Così, nel giorno della scomparsa del leader di Forza Italia, mentre la maggioranza dei cittadini e dei politici - di destra e di sinistra - rende omaggio a un uomo che ha fatto la storia di almeno tre decadi del nostro Paese, una sparuta pattuglia di irriducibili (senza dignità) continua ad attaccare il Cavaliere anche ora che non può più difendersi.

E il nuovo livello dello scontro - con sprezzo del possibile - è ancora più infimo di quello che abbiamo conosciuto negli anni dell'odio più velenoso. Non solo per le tempistiche degne del peggior sciacallaggio. L'idea è che Silvio Berlusconi non sia abbastanza un uomo di Stato da meritare i funerali di Stato e il lutto nazionale. Silvio Berlusconi, l'uomo che ha seduto per più giorni a palazzo Chigi nella storia della Repubblica italiana e il politico che nel corso della sua carriera ha raccolto un bottino ineguagliato di 240 milioni di preferenze. Ma evidentemente non è abbastanza, non è sufficiente a giustificare una celebrazione non solo doverosa, ma che costituisce solo un minimo risarcimento per le persecuzioni e gli attacchi subiti dal fondatore del centrodestra.

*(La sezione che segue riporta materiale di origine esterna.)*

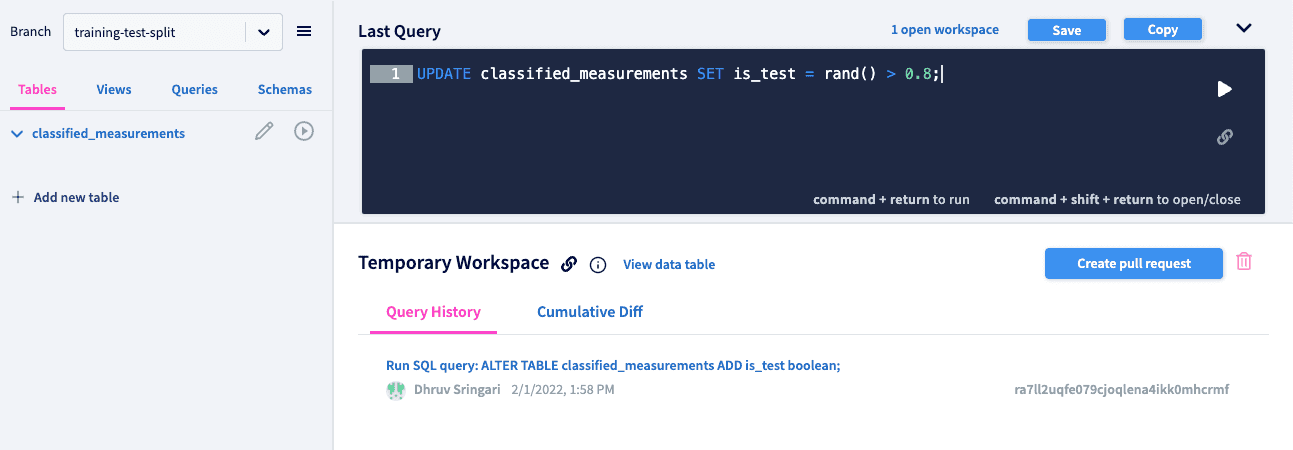
Task: Select the Cumulative Diff tab
Action: pyautogui.click(x=590, y=312)
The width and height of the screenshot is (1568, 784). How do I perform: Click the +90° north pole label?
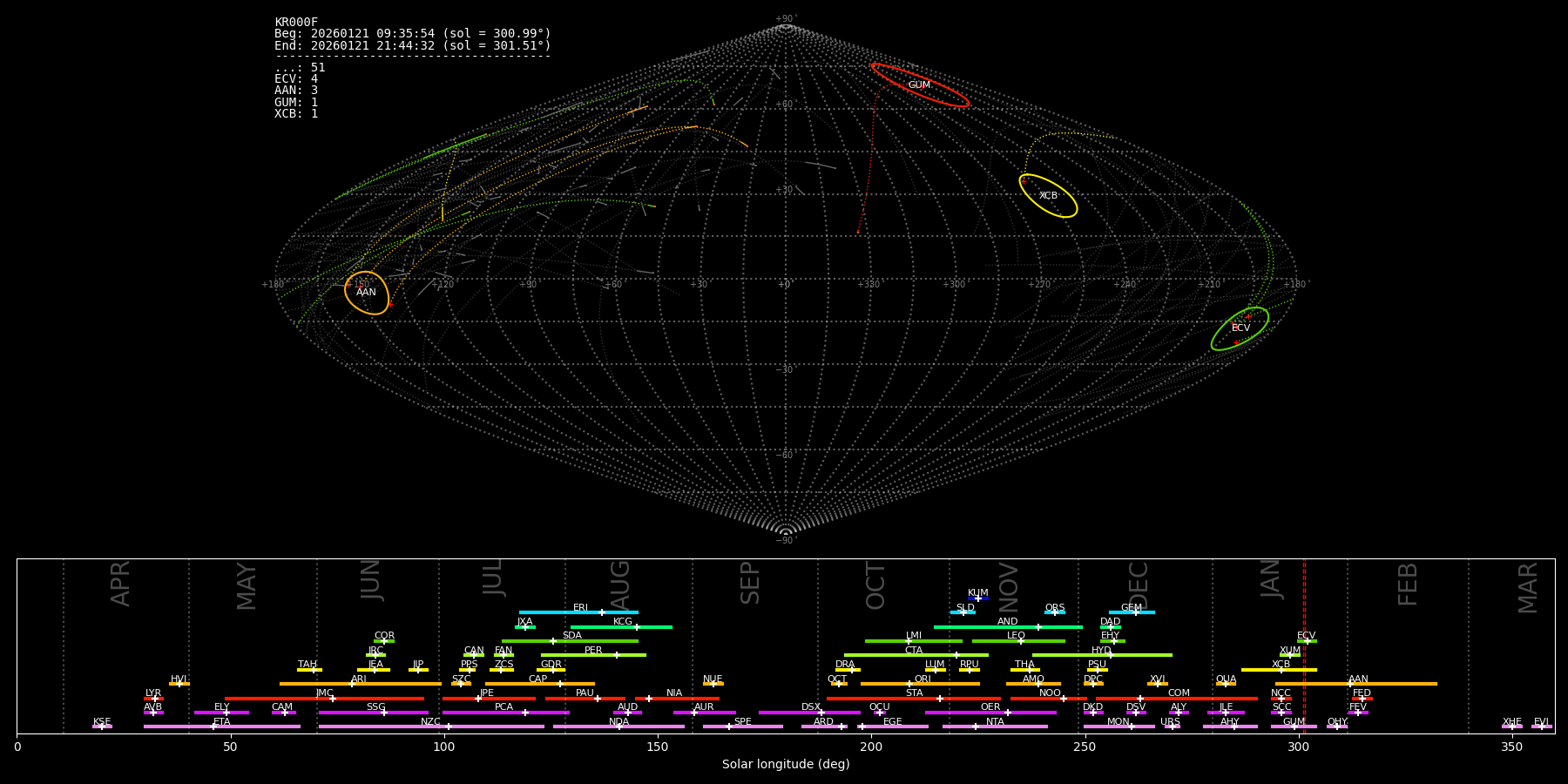[786, 19]
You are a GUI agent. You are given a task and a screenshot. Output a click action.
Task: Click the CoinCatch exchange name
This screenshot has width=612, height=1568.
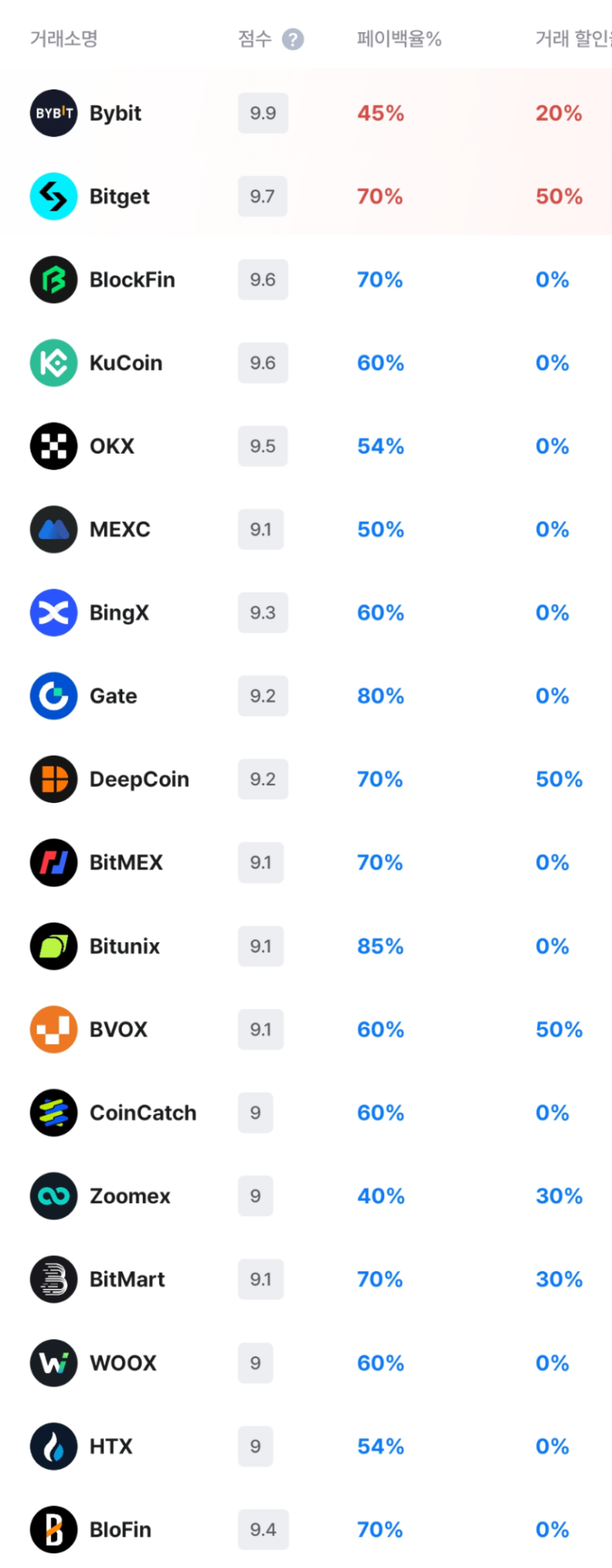pos(143,1113)
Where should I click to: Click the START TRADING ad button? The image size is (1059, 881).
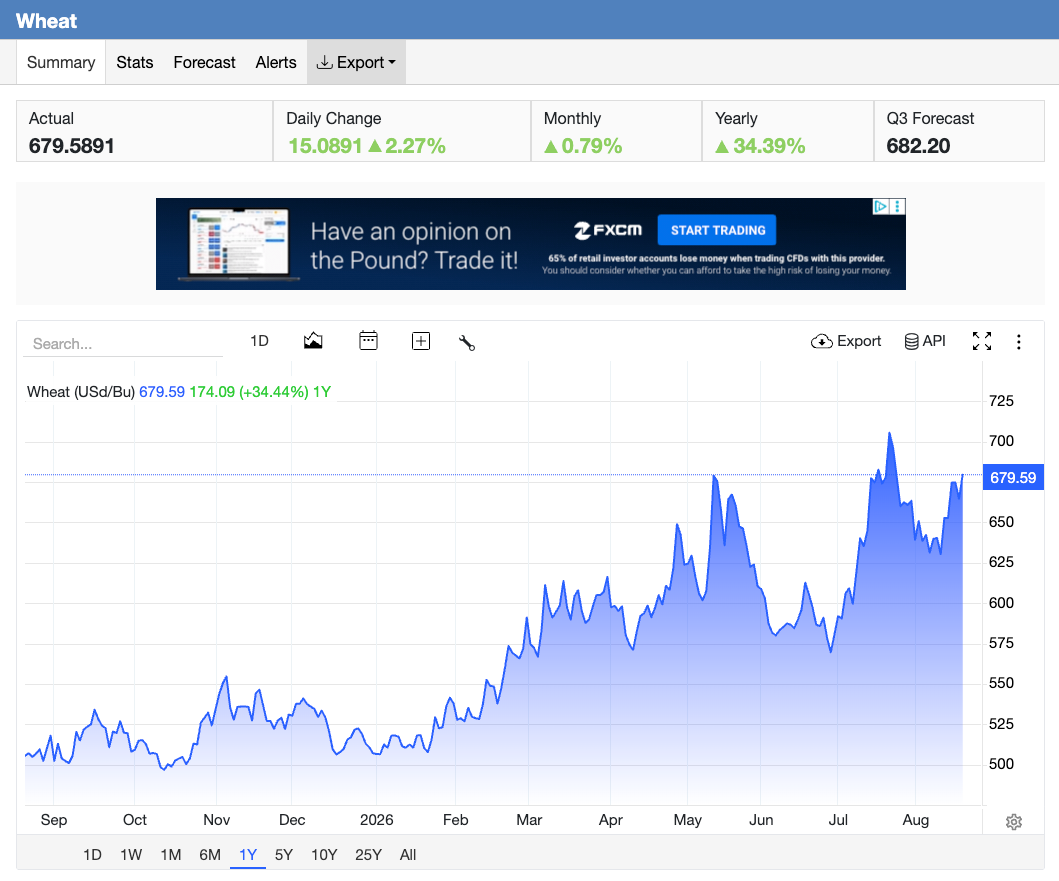click(x=717, y=230)
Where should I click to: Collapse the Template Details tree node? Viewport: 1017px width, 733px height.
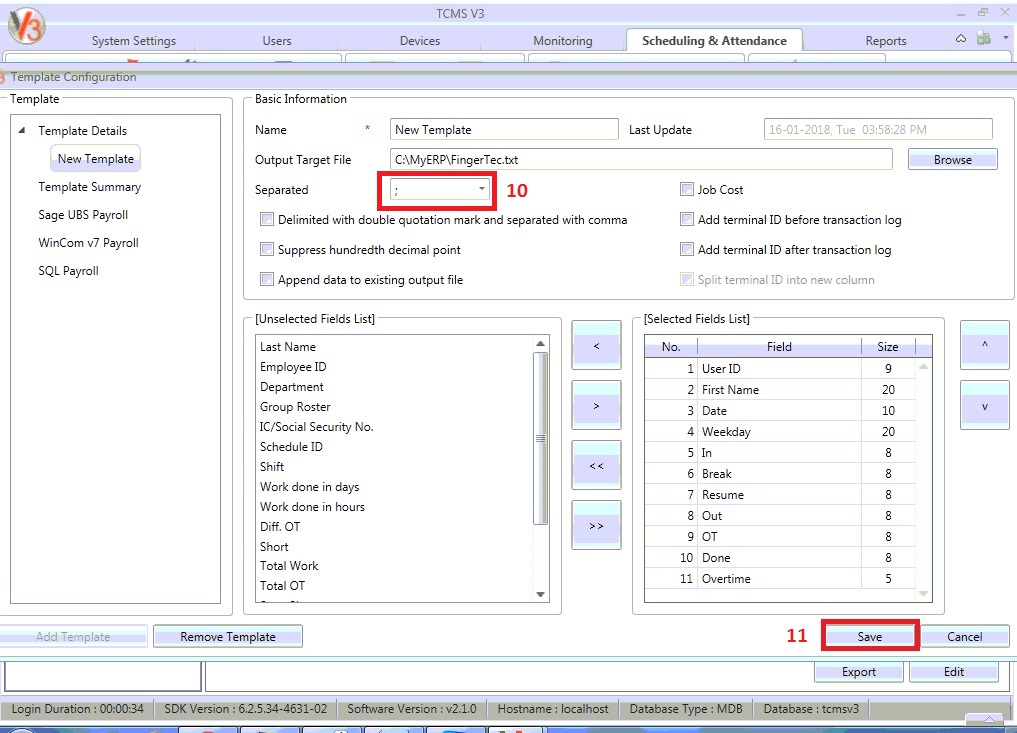pyautogui.click(x=22, y=131)
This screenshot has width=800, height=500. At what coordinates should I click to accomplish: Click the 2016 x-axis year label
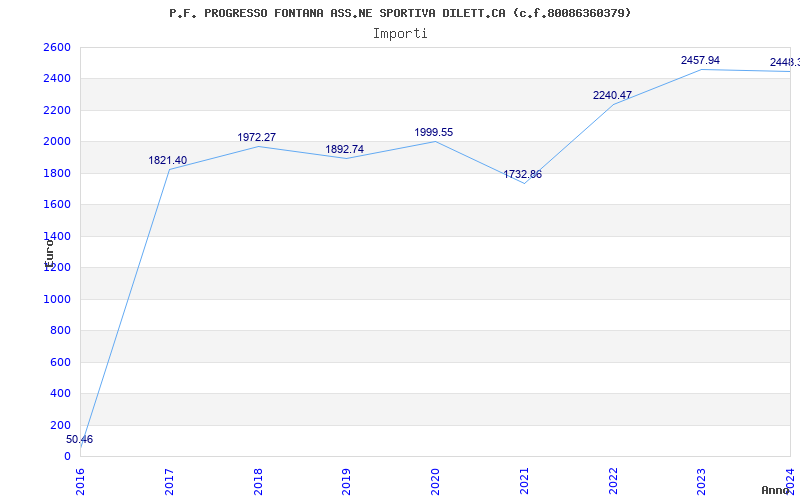tap(81, 482)
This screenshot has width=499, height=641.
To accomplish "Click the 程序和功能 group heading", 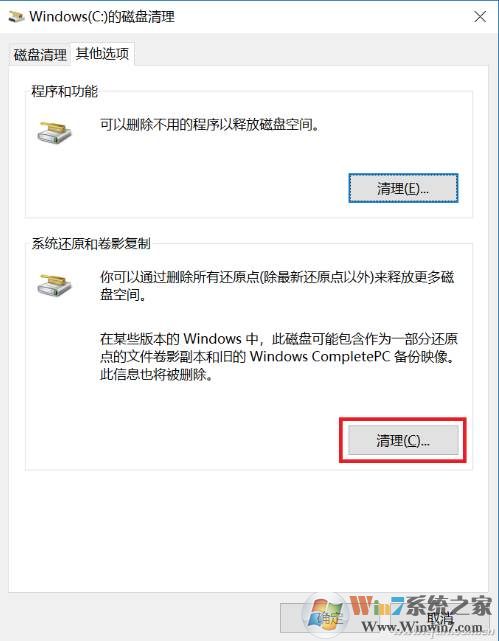I will (x=65, y=91).
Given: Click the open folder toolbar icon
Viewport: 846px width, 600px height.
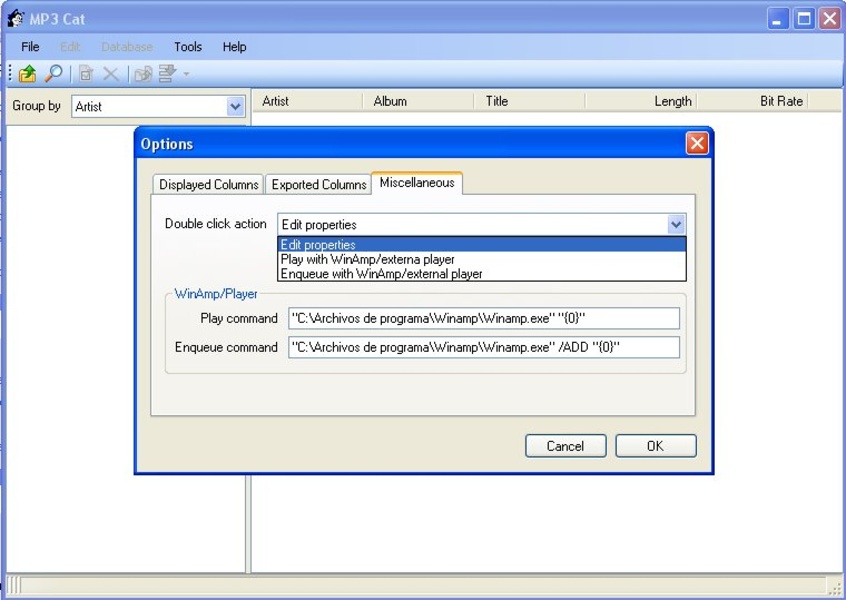Looking at the screenshot, I should point(28,74).
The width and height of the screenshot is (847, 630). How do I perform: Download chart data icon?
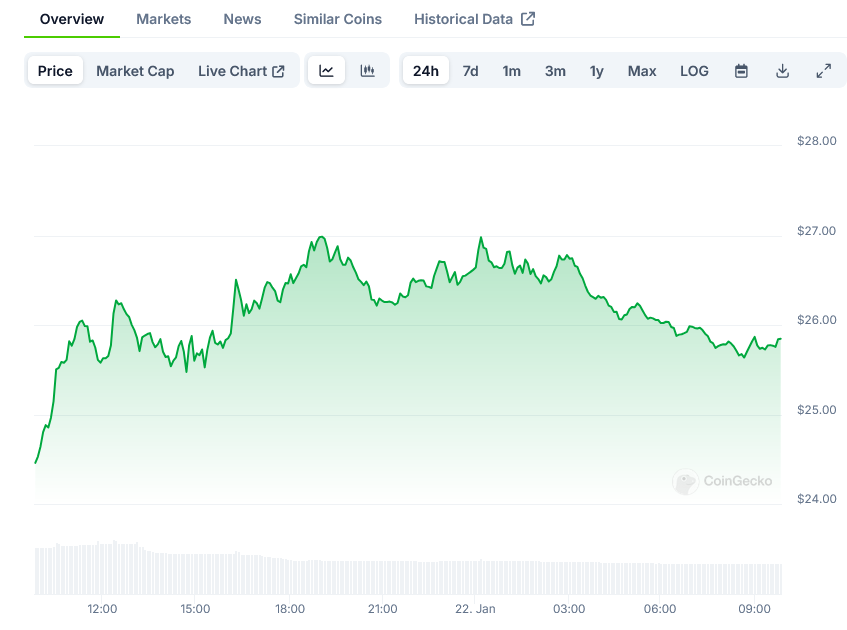[x=782, y=71]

Così, gli ultimi giapponesi della sinistra anti Cav, cercano di mettere a reddito anche i giorni del dolore per guadagnarsi uno strapuntino di visibilità: giurano di non esporre la bandiera a mezz'asta fuori dagli atenei universitari, si lamentano dei ricordi pubblici delle istituzioni come se Berlusconi non ne fosse stato un rappresentante di prim'ordine o, peggio ancora, sminuiscono o trasfigurano il ruolo politico che ha avuto nella nostra storia recente. «Berlusconi catastrofe del Paese», «Egolatra pioniere dell'antipolitica», «La Repubblica del banana» titolano i giornali progressisti, accodandosi, come diligenti scolaretti, ai peggiori istinti della sinistra più violenta.

Gettando benzina su un fuoco che non è più incendio e che, proprio in questi ultimi mesi e anni, aveva iniziato a spegnersi. Trasformando anche un lutto in una lotta, in un'occasione di divisione nazionale, di guerra civile ideologica permanente e strisciante, in sordida tifoseria da stadio. È l'ultima infamia di chi lo ha perseguitato da vivo e ora cerca di infangarlo anche da morto.

L'ultima reazione isterica e scomposta di chi sa di avere comunque perso.